Generation of SHARPIN knockdown cells

SHARPIN knockdown cells were generated by transducing MDA-MB-231Luc2 cells (PerkinElmer, Hopkinton, MA, USA) with doxycycline inducible TRIPZ lentivirus vectors that express shRNAs targeting human SHARPIN (GE Healthcare, Lafayette, CO, USA). The sequence for SHARPIN shRNA 1 was 5’ TGATGAAGGTGCAGGAAGG 3’ and shRNA 2 was 5’ TTGATGAAGGTGCAGGAAG 3’. BC cells were transduced with SHARPIN lentiviral shRNA at MOI of 5, puromycin selected and 2 µg/mL doxycycline (Sigma Aldrich, St. Louis, MO, USA) was added to the media to induce shRNA knockdown. Transduction efficiency was assessed by measuring red fluorescence protein (RFP) with fluorescence microscopy and flow cytometry after 72 h. Transduced cells were selected for and maintained in 1 µg/mL puromycin. SHARPIN knockdown was confirmed in all cases by Western blot. 20 µg MDA-MB-231 whole-cell lysates of knockdown and control cells were used to determine the expression level of SHARPIN protein. Polyvinyl difluoride (PVDF) transfer membrane was incubated with SHARPIN antibody (D4P5B, Cell Signaling Technology, Danvers, MA, USA). Based on the evaluation of SHARPIN expression by Western blot (Figure 5A), SHARPIN lentiviral shRNA 2 was chosen for clonogenic and in vivo knockdown studies.

Clonogenic assay

The clonogenic assay has been previously described [70, 71]. Briefly, MDA-MB-231 cells with an inducible SHARPIN shRNA were seeded in 6-well plates at 5x102 cells/well and cultured for 12 days. The colony formation ability of each cell in media supplemented with or without doxycycline (2 µg/mL) was determined in triplicate. Cells were washed with phosphate buffered saline (PBS), fixed with methanol and stained with 0.5% crystal violet for 20-30 minutes at room temperature. Cells were washed three times with water and air dried. Colonies (> 100 cells) were counted in each well.
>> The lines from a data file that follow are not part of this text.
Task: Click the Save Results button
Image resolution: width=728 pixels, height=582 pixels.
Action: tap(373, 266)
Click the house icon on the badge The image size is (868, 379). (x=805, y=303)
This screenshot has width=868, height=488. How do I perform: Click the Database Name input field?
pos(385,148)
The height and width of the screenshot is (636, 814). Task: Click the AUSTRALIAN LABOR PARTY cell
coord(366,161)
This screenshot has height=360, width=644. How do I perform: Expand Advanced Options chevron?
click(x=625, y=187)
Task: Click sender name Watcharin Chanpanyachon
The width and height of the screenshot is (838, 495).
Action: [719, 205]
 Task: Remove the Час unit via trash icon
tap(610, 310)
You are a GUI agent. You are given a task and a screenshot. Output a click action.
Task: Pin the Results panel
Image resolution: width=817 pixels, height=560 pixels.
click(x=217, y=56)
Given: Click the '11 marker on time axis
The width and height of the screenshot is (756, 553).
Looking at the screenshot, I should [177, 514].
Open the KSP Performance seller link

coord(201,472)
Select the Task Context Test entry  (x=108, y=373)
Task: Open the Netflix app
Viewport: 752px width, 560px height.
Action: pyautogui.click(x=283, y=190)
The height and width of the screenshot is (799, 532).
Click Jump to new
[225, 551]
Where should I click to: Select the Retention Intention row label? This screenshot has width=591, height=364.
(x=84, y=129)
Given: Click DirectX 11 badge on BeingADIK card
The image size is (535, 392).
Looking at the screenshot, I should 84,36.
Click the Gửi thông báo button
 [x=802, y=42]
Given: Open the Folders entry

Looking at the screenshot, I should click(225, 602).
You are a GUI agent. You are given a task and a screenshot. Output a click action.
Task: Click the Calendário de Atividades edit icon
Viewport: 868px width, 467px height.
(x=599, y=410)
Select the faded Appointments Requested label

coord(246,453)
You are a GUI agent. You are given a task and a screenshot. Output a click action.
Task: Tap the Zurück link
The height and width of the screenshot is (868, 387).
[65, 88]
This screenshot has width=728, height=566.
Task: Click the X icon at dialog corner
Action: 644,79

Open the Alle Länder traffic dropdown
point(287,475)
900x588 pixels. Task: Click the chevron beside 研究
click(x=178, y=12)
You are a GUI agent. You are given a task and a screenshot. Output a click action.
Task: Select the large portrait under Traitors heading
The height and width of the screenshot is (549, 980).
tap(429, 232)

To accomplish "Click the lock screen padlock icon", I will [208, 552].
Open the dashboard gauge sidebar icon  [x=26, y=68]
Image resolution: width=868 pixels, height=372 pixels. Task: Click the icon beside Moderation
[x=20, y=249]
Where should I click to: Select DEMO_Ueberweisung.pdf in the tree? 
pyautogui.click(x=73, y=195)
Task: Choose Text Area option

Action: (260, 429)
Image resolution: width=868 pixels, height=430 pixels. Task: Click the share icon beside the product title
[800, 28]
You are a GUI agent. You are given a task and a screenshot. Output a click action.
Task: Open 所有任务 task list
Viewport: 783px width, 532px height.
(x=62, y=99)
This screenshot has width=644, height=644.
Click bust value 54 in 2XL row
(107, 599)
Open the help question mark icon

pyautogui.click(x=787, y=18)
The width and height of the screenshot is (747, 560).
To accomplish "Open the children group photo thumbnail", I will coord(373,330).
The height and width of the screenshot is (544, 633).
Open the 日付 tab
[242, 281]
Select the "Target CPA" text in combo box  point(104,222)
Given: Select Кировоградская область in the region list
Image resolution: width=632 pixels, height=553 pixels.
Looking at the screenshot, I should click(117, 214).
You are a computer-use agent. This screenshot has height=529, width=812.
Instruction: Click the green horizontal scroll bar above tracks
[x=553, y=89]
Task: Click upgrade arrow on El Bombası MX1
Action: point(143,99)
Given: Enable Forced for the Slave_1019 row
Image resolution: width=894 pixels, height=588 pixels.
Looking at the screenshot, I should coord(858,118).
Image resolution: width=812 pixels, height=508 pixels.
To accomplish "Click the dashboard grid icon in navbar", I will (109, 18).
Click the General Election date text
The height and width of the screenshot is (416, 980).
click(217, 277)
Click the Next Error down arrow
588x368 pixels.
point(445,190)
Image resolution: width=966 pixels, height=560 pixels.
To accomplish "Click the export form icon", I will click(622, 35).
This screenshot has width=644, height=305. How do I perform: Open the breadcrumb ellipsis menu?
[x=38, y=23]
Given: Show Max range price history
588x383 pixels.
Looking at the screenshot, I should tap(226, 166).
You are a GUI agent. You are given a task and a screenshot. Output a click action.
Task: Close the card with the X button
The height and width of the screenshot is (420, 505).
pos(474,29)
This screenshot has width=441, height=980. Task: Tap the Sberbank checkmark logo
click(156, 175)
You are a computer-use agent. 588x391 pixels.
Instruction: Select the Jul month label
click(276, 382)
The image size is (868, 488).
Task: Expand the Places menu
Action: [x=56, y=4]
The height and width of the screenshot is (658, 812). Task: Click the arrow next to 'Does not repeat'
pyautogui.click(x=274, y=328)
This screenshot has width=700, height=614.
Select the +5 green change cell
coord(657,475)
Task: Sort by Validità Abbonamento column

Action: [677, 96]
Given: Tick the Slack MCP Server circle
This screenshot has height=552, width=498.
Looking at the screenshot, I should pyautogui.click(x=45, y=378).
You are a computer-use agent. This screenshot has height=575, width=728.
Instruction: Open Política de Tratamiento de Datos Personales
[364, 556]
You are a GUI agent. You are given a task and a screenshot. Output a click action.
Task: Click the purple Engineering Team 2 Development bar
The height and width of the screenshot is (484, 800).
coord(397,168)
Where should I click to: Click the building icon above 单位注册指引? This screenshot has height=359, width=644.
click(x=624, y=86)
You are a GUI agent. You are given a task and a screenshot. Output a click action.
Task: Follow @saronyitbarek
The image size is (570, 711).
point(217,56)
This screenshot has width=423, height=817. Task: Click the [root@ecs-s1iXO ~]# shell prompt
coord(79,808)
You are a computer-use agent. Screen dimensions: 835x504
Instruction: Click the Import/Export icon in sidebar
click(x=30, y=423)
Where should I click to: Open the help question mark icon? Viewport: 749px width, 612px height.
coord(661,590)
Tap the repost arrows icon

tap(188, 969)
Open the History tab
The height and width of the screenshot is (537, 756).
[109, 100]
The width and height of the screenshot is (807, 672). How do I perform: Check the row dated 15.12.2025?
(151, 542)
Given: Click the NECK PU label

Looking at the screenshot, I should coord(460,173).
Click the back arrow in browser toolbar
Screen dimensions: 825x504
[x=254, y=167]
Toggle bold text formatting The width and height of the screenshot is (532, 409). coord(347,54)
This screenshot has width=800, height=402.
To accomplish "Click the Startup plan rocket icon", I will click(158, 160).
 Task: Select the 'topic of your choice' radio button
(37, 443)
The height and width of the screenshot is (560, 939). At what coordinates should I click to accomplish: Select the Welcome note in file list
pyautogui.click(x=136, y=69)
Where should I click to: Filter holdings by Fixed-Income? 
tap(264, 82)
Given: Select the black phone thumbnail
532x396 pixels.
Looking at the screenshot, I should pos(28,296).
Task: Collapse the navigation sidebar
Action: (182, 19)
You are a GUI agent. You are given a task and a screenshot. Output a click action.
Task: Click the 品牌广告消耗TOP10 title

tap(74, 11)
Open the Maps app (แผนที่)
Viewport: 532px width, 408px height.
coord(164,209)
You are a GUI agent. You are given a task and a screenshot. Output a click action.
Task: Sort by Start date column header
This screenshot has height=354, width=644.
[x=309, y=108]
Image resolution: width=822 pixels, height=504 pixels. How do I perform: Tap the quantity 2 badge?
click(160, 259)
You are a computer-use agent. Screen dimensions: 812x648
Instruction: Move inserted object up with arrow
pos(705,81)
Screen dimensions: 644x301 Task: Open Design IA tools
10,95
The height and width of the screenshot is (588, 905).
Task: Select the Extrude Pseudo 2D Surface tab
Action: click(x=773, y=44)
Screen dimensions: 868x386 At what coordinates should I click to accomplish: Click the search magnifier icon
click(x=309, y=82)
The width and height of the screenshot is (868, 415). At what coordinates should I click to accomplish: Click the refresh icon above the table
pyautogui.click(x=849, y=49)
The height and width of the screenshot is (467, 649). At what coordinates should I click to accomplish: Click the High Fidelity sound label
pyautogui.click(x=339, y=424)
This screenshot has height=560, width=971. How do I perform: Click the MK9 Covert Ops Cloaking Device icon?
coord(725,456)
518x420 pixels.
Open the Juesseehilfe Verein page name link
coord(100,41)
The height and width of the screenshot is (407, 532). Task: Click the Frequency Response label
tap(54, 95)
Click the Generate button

Validation using inducible lentiviral-mediated knockdown in the in vivo xenotransplant model

Mice studies were performed according to protocols approved by the Washington State University Institutional Animal Care and Use Committee. For in vivo SHARPIN metastasis studies, puromycin selected transduced cells were injected into an 8 week old immunodeficient mice via lateral tail vein. For induction of shRNA expression the shSHARPIN mice group (n = 5) received 2 mg/mL doxycycline (+ DOX) in drinking water ad libitum whereas the control group (n = 5) received only drinking water (- DOX). IVISTM 100 Imaging System (Xenogen, Alameda, CA, USA) was used for whole body imaging after 150 mg/kg D-luciferin (Caliper Life Science, Hopkinton, MA, USA) intraperitoneum administration. The animal was placed in IVIS imaging chamber and imaging was completed between 5-10 minutes after injection. Living image Software 2.50 (Perkin Elmer, Hopkinton, MA, USA) was used to quantify the image luminescence intensities. Luminescence intensities were measured for each mouse by specifying regions of interest (ROIs) using a rectangular drawing encompassing the thorax of each animal in dorsal recumbence position. Photon values were acquired and the mean bioluminescence intensity for SHARPIN knockdown (n = 5) and control (n = 3) group were determined.

Statistical analysis

Statistical analysis was performed with Student’s t-test. Values were expressed as means ±SD/SEM. P-values of < 0.05 were considered significant.

ACKNOWLEDGMENTS

This work was supported by NIH grant CA173598 and by the Department of Defense Peer Reviewed Cancer Research Program under award number W81XWH-11-1-0576. Views and opinions of, and endorsements by the author(s) do not reflect those of the US Army or the Department of Defense.

CONFLICTS OF INTEREST

Authors declare that they have no competing interest.

Editorial note

This paper has been accepted based in part on peer-review conducted by another journal and the authors’ response and revisions as well as expedited peer-review in Oncotarget.

REFERENCES

1. Feuer EJ, Wun LM, Boring CC, Flanders WD, Timmel MJ and Tong T. The lifetime risk of developing breast cancer. J Natl Cancer Inst. 1993; 85:892- 897.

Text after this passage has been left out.